[Collected data]
☆ ☆ ☆ ☆
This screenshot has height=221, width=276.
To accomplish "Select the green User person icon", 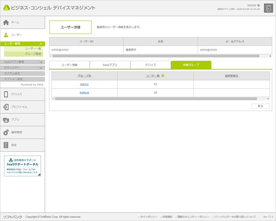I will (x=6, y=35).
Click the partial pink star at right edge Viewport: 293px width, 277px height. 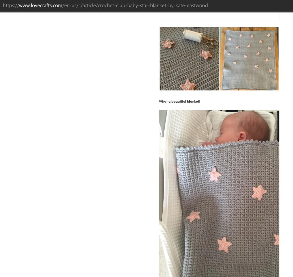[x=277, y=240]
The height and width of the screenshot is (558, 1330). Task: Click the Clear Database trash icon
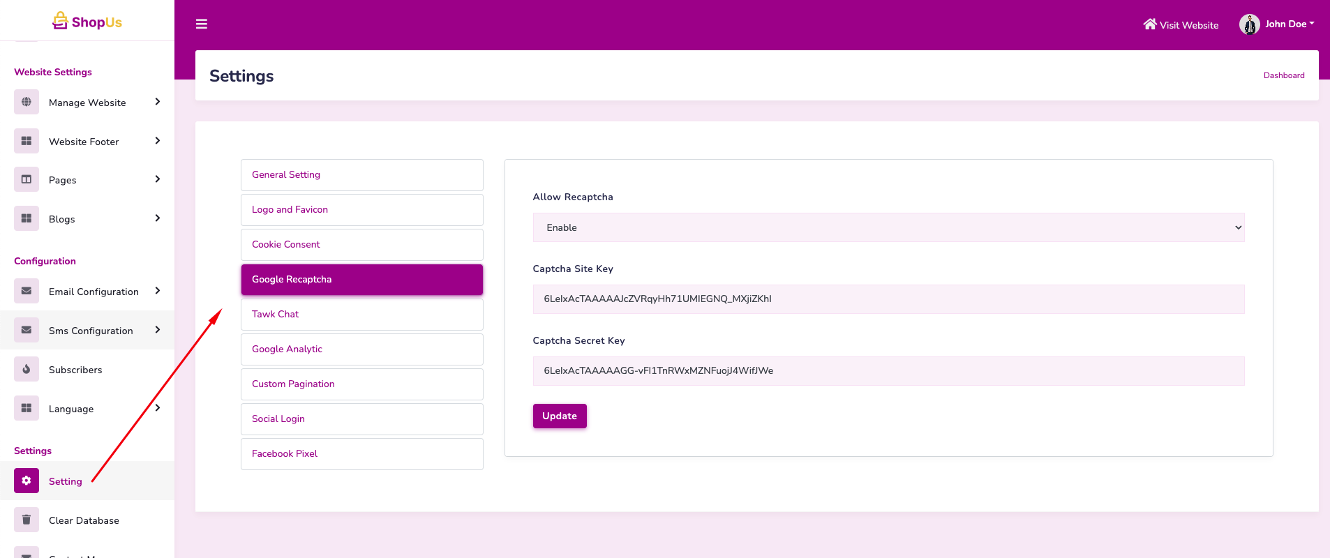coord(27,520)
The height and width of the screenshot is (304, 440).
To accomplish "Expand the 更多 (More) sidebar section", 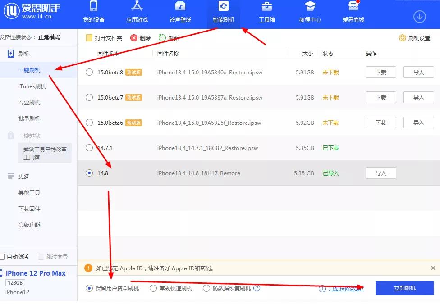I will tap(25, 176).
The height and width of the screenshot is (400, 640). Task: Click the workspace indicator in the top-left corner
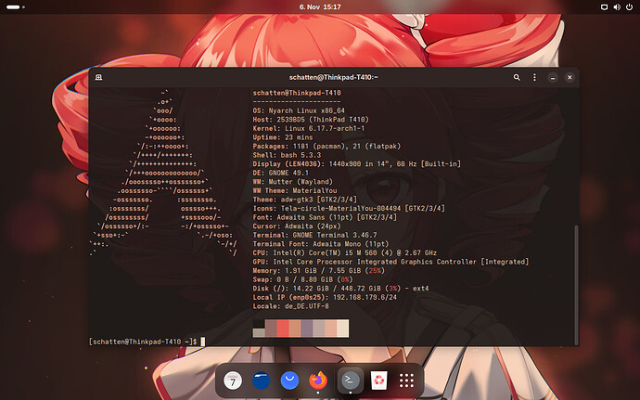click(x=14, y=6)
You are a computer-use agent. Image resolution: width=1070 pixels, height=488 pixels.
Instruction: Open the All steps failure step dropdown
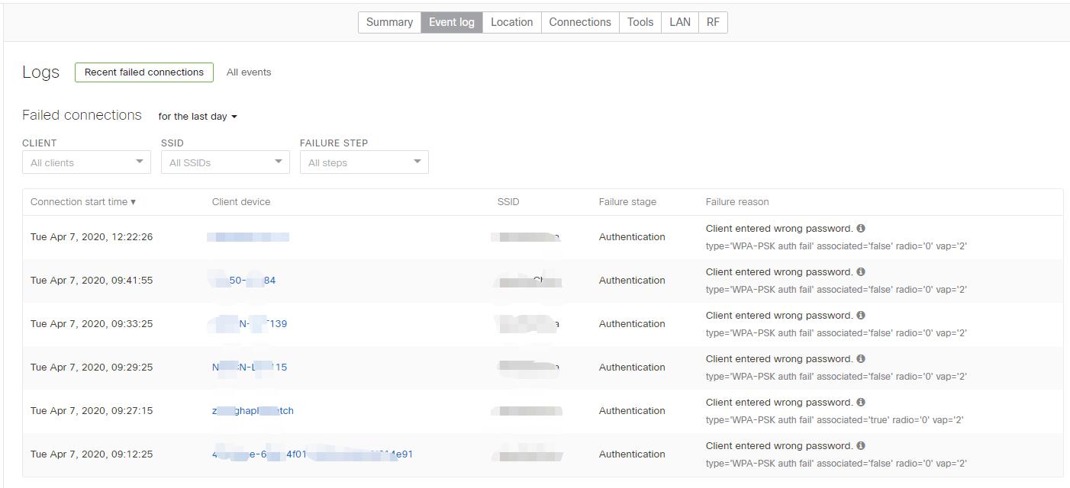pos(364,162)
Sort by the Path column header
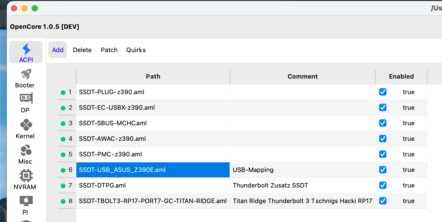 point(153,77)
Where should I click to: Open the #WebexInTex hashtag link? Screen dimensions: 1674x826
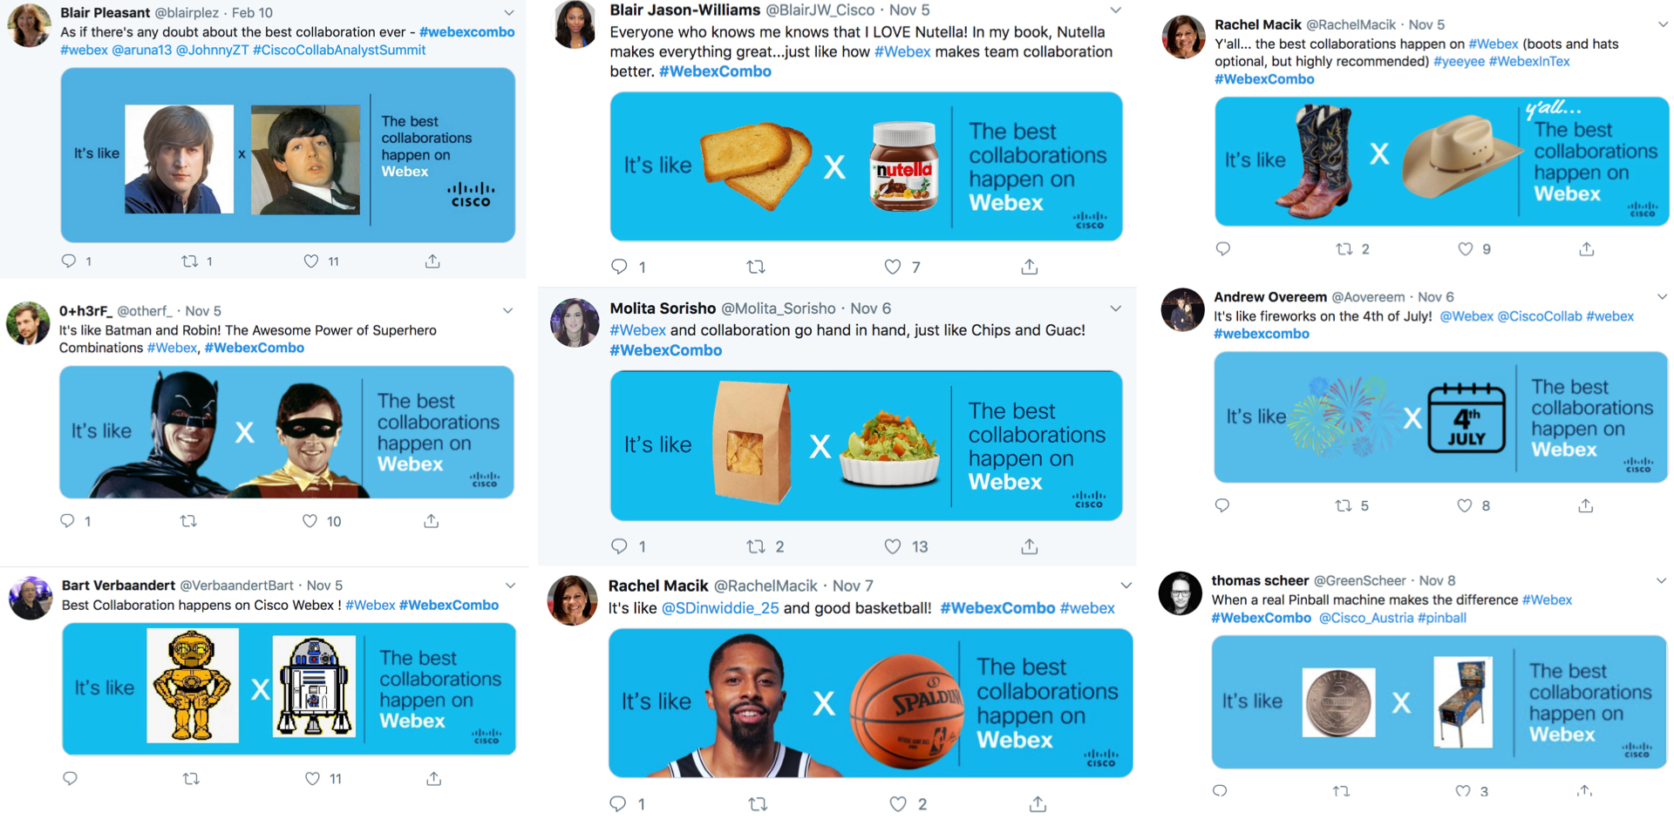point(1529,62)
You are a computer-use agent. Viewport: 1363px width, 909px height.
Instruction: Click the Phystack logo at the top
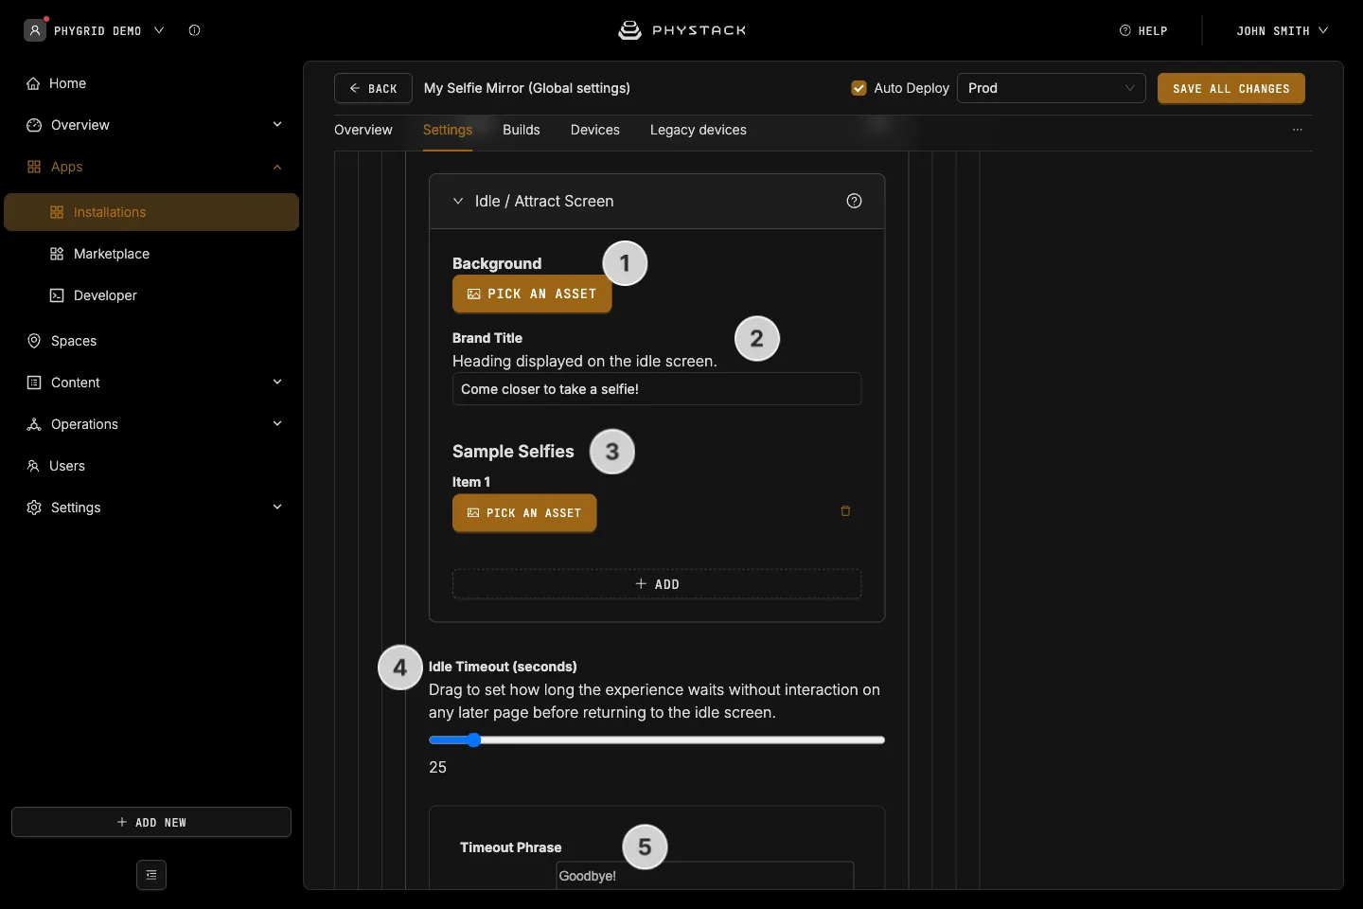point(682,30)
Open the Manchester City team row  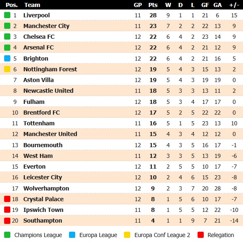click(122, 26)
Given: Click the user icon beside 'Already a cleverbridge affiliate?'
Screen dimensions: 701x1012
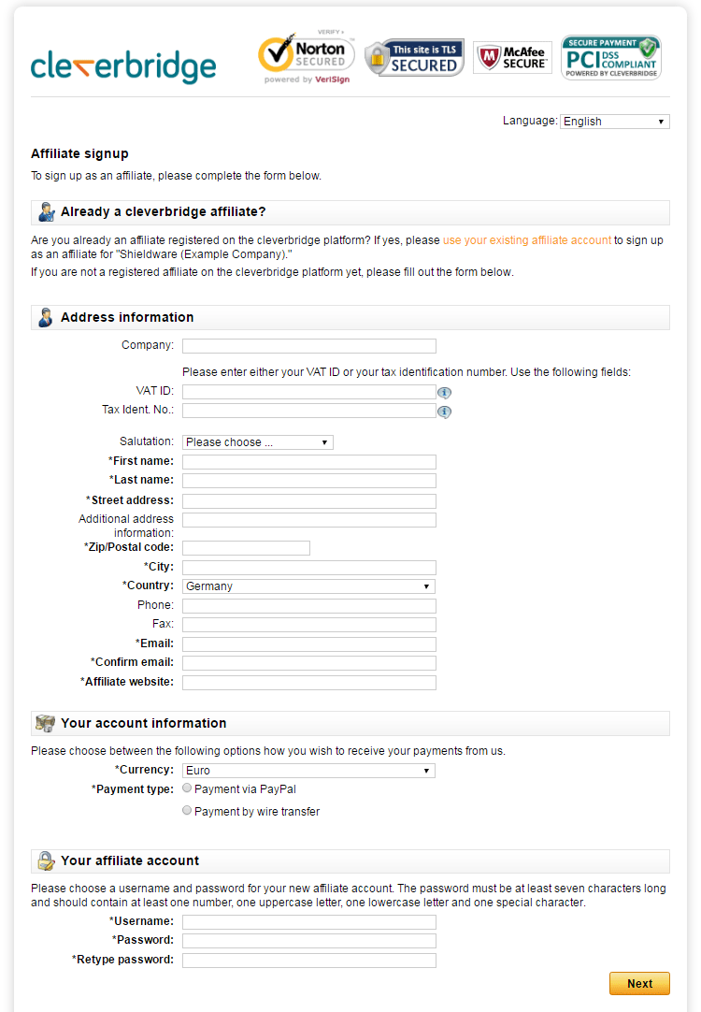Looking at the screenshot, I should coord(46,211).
☆ ☆ ☆ ☆
When a line of the data holds the string "agent", pick it out and copy it.

### Result of this task
You are a computer-use agent. Image resolution: width=1070 pixels, height=488 pixels.
You are a computer-use agent. Viewport: 1363px width, 909px height.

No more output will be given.